How and why can Kamala Harris win when Hillary Clinton did not?
I’ve been thinking about that question since Harris became VP. The answer depends on her experience. She was San Francisco’s District Attorney for six years, from 2011 to 2017. Then she was California’s Attorney General for four years, from 2017 to 2021.
That’s a total of eleven years of leadership in law enforcement, including lots of criminal trial work. In short, as Harris has already noted to put the fear of God into our criminal Demagogue, she spent a large part of her career putting criminals like him away.
That work is not just a throw-away campaign line. It reflects a deeply engrained set of experience, skills, and values.
Successful prosecutors acquire an essential skill for politics: speaking to ordinary people. In a criminal court, they’re called “juries.” If you speak down to juries, if you make arguments too complex for their full comprehension, or if you fail to address basic human values, you will lose more cases than you win. Harris’ career speaks for itself: she rose rapidly and stayed in place for eleven years, becoming a master of these basic political skills.
There’s also something about prosecutors that many non-lawyers don’t know. Because they wield the State’s awesome power against individuals—the power to punish—they are subject to a host of strong ethical rules that apply especially to them.
The most important is the “Brady rule,” named for the Brady v. Maryland case in which the Supreme Court established it. It requires prosecutors to disclose to criminal defendants and their attorneys any material exculpatory evidence that they come across. If they don’t, a conviction can be dismissed, for that reason alone, on the defendant’s motion.
Under these and other rules and customs, prosecutors learn to deal with ordinary people straightforwardly, truthfully, fairly and without condescension. In my view, Hillary Clinton failed to do that in her presidential campaign, and that’s why she lost.

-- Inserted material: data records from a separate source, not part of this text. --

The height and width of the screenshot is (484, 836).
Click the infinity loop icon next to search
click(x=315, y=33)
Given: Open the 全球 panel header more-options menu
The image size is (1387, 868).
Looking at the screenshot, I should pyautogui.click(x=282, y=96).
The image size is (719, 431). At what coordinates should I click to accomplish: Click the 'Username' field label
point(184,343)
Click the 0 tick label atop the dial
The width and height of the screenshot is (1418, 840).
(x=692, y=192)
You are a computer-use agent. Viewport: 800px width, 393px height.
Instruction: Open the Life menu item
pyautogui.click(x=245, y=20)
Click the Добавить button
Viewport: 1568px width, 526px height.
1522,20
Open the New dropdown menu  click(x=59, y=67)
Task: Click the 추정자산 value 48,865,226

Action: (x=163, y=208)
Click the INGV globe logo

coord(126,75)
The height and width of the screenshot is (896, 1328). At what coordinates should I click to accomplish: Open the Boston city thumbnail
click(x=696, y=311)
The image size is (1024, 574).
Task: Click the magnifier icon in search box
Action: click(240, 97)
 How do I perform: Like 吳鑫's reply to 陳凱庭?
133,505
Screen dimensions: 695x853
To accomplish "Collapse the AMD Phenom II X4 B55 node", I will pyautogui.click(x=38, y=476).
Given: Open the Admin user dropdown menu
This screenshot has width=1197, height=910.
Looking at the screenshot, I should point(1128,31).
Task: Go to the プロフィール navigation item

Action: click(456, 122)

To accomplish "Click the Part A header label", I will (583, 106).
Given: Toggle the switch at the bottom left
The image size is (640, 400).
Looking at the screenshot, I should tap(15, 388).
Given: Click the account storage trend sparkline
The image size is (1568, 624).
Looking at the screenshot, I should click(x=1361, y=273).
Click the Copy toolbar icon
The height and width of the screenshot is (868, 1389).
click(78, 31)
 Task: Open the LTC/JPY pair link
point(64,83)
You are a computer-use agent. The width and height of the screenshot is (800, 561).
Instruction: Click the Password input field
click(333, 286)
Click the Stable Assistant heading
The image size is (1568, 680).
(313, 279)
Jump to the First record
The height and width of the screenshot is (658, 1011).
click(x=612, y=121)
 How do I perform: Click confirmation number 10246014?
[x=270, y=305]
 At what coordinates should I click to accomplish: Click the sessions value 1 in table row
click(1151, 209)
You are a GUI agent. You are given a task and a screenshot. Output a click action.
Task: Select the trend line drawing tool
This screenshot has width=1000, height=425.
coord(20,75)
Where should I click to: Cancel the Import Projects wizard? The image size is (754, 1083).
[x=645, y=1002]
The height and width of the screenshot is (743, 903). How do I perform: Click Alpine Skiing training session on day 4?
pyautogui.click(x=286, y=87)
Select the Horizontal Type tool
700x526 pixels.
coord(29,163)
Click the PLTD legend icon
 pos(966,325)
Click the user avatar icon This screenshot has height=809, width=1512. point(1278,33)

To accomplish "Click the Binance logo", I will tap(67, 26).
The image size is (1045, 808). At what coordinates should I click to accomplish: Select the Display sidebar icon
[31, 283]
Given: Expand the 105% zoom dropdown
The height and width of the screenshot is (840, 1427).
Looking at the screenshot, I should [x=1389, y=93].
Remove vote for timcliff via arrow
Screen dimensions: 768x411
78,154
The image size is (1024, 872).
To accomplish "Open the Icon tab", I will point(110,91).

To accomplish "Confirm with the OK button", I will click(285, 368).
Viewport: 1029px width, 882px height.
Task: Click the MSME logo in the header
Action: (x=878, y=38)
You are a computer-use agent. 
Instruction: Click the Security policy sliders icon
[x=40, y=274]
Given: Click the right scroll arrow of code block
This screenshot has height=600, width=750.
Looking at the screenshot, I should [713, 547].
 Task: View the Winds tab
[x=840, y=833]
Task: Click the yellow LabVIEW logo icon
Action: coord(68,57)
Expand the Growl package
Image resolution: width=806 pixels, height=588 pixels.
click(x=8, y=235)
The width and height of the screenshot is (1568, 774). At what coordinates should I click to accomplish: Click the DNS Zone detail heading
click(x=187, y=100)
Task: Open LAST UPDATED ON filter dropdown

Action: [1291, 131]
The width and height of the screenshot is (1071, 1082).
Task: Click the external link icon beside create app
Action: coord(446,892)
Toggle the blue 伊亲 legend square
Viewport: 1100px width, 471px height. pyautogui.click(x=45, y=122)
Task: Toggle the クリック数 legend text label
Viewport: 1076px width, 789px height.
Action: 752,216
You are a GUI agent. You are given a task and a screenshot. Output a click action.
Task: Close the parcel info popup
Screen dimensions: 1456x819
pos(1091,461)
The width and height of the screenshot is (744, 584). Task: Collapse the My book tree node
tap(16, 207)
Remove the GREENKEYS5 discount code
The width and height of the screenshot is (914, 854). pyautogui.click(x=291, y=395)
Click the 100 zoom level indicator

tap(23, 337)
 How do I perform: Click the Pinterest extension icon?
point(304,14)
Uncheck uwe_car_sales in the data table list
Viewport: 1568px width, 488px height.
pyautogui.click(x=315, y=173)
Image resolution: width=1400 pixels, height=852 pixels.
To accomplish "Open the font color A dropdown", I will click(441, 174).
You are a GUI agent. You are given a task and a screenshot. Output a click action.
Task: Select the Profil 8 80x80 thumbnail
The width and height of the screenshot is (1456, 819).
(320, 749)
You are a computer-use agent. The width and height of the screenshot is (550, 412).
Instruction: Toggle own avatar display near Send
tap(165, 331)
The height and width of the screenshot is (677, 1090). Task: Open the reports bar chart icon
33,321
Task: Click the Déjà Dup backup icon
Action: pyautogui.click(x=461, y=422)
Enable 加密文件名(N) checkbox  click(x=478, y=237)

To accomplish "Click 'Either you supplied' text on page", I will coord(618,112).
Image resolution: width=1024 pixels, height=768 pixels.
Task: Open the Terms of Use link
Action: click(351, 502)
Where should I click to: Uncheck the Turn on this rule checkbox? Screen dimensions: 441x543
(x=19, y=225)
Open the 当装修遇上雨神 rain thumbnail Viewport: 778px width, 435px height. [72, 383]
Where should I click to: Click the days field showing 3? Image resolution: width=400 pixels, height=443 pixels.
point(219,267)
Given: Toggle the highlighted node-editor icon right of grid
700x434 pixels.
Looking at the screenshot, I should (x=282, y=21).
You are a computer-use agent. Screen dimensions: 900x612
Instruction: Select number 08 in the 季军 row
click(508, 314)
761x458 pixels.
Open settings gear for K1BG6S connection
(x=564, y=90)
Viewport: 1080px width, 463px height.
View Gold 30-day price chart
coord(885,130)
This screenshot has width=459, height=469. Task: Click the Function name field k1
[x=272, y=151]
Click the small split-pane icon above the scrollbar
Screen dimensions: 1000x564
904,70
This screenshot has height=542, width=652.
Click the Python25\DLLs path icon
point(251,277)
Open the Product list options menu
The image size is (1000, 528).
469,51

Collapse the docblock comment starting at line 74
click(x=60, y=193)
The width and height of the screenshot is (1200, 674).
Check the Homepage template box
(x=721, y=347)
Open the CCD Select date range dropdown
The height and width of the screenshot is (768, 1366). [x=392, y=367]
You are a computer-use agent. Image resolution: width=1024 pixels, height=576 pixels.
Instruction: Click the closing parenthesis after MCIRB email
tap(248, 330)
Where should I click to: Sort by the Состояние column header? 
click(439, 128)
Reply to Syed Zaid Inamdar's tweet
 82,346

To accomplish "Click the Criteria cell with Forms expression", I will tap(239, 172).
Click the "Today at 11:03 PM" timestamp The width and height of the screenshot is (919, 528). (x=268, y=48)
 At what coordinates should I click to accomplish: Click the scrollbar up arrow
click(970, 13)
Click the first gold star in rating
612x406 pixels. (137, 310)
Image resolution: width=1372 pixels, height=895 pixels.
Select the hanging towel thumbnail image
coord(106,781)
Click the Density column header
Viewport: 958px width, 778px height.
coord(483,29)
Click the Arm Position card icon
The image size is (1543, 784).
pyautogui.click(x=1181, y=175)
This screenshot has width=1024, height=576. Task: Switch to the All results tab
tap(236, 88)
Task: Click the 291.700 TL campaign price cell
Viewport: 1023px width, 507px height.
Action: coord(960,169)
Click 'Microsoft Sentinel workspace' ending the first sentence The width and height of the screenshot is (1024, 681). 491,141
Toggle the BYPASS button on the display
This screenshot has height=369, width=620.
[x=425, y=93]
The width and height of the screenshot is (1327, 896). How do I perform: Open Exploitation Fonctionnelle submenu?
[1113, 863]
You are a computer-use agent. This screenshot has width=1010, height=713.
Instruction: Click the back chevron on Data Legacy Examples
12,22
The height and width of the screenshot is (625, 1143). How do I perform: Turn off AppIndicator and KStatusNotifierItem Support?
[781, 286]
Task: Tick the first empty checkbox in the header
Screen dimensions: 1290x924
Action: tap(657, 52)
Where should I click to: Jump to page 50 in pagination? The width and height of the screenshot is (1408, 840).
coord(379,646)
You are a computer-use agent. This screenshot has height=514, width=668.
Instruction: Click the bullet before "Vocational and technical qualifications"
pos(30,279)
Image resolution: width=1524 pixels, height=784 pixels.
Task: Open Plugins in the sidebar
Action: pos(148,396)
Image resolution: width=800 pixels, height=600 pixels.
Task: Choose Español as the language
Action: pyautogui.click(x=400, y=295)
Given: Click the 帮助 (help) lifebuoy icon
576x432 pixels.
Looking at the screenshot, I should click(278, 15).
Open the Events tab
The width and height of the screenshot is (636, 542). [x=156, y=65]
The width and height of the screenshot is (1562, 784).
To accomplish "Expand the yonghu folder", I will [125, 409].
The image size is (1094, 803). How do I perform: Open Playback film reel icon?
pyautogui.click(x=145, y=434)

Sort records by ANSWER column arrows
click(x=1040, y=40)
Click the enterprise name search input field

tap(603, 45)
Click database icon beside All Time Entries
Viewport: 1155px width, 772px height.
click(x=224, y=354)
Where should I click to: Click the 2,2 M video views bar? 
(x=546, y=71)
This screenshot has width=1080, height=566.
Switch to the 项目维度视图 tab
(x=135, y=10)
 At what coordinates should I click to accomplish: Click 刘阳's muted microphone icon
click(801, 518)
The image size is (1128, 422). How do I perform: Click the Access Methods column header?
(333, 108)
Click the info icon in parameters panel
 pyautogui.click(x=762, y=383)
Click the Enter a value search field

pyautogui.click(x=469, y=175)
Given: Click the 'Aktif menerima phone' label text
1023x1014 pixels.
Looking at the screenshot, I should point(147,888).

I don’t want to re-open old wounds, and of course I did vote for Hillary Clinton myself. But it’s important to understand why she lost, and why Harris has a big, innate advantage, in part by virtue of her career experience.
The biggest error that, in my view, led to Clinton’s defeat (with the help of the outrageous Comey disclosure), was “E-mail Gate.” I don’t believe for a moment that her using her personal e-mail account for official business as Secretary of State created a serious security risk. But it represented a grievous political “tin ear.”
Everyone who works for someone else had and has two e-mail accounts: one for personal messages, and the other for work. In mixing up the two, primarily if not solely for her own personal convenience, Hillary implied that she was better than everyone else and didn’t have to work by the same rules. Then she compounded the error by insisting she had a right to use her personal e-mail account for official business. A seasoned prosecutor like Harris would never have made those mistakes.
Add to that Clinton’s refusal to divulge the contents of her closed-door speeches to Wall Street—in the aftermath of the biggest financial crisis since the Great Depression—and you have clear evidence of an aristocratic attitude that has no place in American democracy. Many ordinary voters simply didn’t trust Hillary Clinton, and that’s why she lost. A seasoned prosecutor like Harris had to earn ordinary people’s trust every time she stepped before a jury.
In the old days, serving as a prosecutor was a tried and true staircase to political office, especially in times of corruption and scandal like the present. It’s a shame that so few candidates for public office take that path today.
But Harris represents the best of that tried-and-true tradition. We all yearn for a return to the plain-speaking, honest and fair traditions of our past. We yearn for it especially now, when corruption, profit seeking and self-seeking seem to be eroding the foundations of our Republic, especially among Republicans.